【陰陽座】『陰陽座 全国ツアー2017
「頻伽の聲に応ずるが如し」』2017
年5月30日 at TOKYO DOME CITY HALL

 最新アルバム『迦陵頻伽』を引っ提げた2度目の全国ツアーは、陰陽座の過去と現在を交錯させることで進化を示し、未来への期待を見事に駆り立ててみせた。絶世の美声で鳴くという伝説上の生物名を冠した作品ゆえ、まずは表題曲で黒猫の嫋やかで神秘的な歌声がオーディエンスを魅了。その後も変幻自在に曲の主人公を憑依させる彼女の歌が核であることは昨年のホールツアー同様だが、ライヴハウスを回る今回は200曲近いレパートリーから多彩に楽曲を掘り起こし、新作と融合させながらファンの期待に応えるというテーマがあった。14年前に発表された「飛頭蛮」とアルバム新曲「轆轤首」を続けて披露したのは、その最たる例。ひと組の夫婦の物語を前者は亭主、後者は女房と視点を変えて描いた楽曲が時を超えて出会い、ひとつの命を与えられるドラマチックなさまにはまったく度肝を抜かれるほかない。男性とは思えぬ柔らかなファルセットを聴かせる瞬火(Ba&Vo)に「絡新婦」で壮絶な激情を放つ黒猫と、そこで互いに陰陽の顔を入れ替えながら威力を発揮する男女ツインヴォーカルは最強のひと言。加えて地に足の着いたアンサンブル、せめぎ合いの度を増した招鬼&狩姦のスリリングなツインギターが過去曲をより味わい深く響かせていたのも、紛れもない進化の証だろう。アンコールでは千秋楽名物“極楽地獄”で定番メタル曲を畳み掛け、それに拳と扇子で応えるオーディエンスとの魂のやり取りは、まさしくひとつの迦陵頻伽が放つ声のような美しさ。“僕たちの一歩はみなさんの一歩でもあるので、これからも一緒に歩んでください”と瞬火に言わしめたのも当然である。

> **目的 A**:
陰陽座のライヴ評によれば、アンコールで定番メタル曲を畳み掛けた千秋楽名物は何と呼ばれていますか。

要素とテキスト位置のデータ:
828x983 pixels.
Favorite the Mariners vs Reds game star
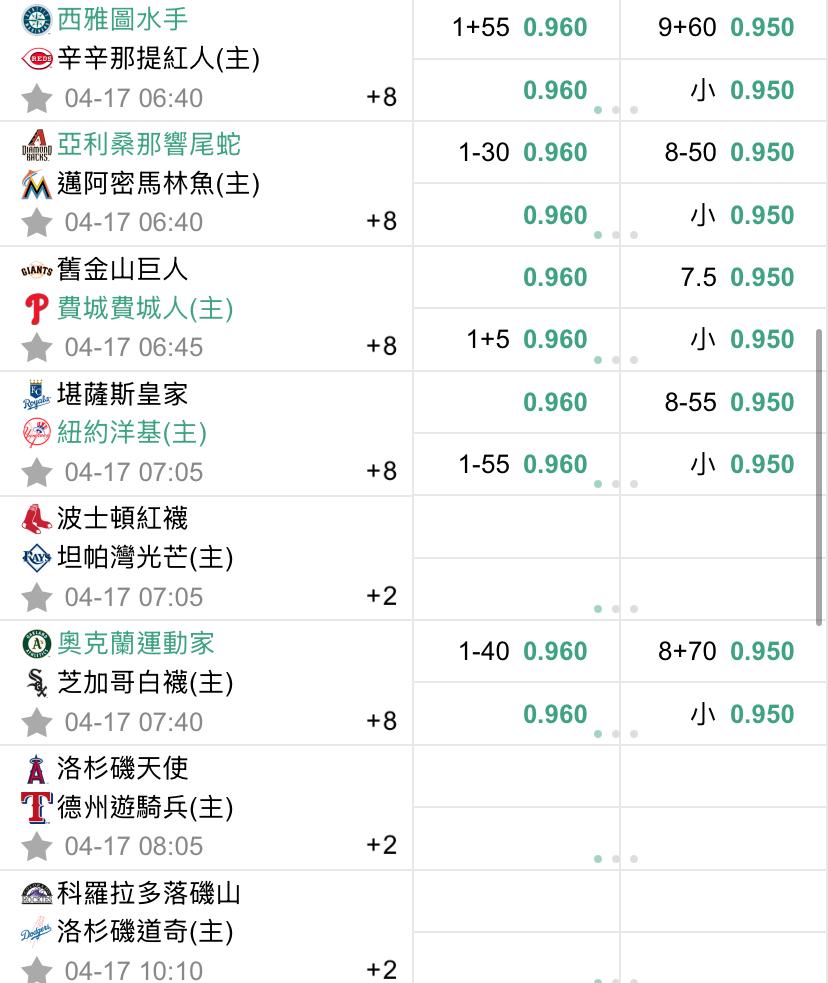point(36,98)
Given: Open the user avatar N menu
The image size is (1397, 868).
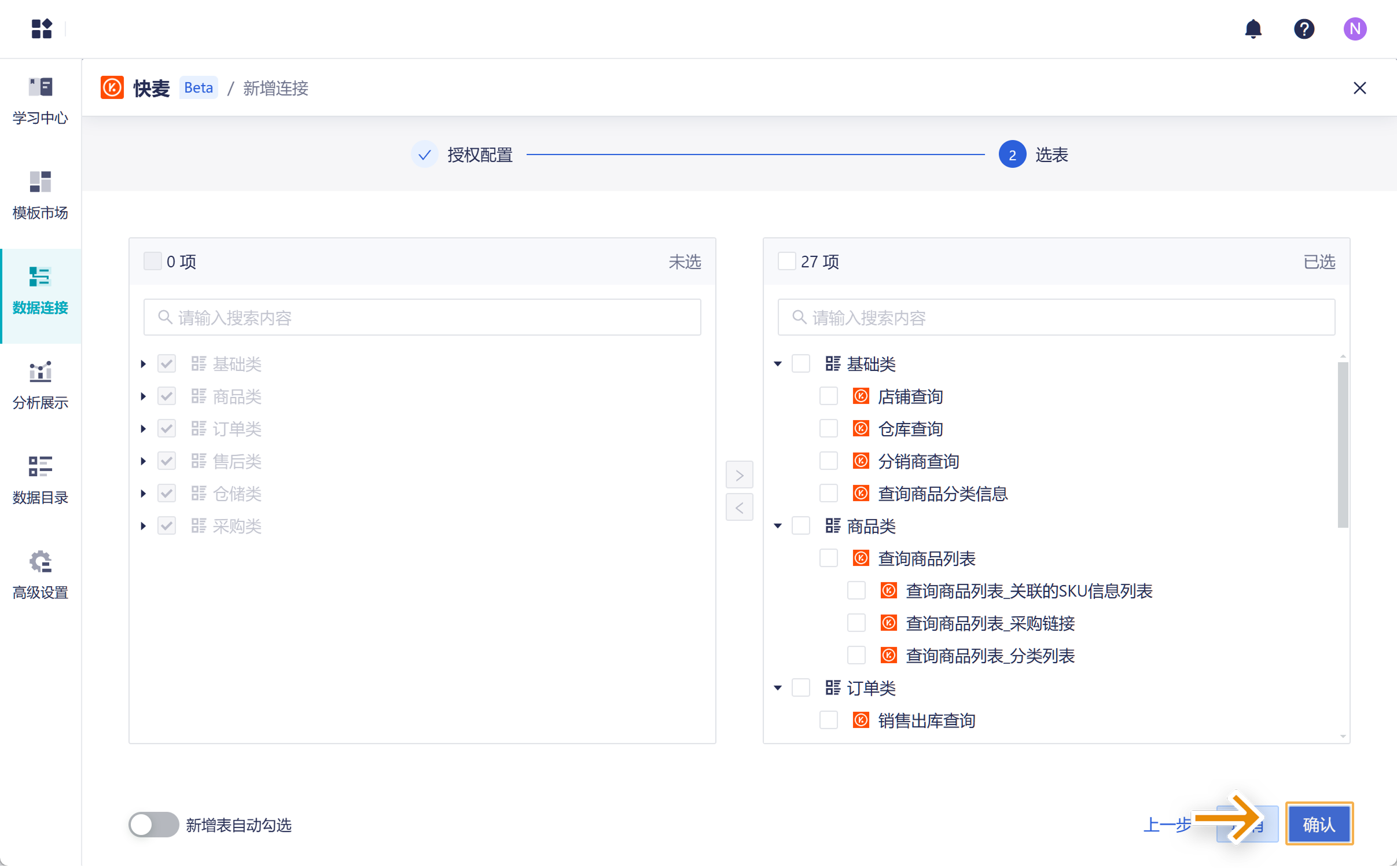Looking at the screenshot, I should [1355, 29].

> **目的 B**:
記録のうち「Given: Open the user avatar N menu」を含む行から記録の末尾までを、「user avatar」を「profile icon」に置き換えて修正し、それ以外は変えずに示してください。画像は回答に含めないでください。

> **演習の出力 A**:
“極楽地獄”です。

> **演習の出力 B**:
Given: Open the profile icon N menu
The image size is (1397, 868).
Looking at the screenshot, I should [1355, 29].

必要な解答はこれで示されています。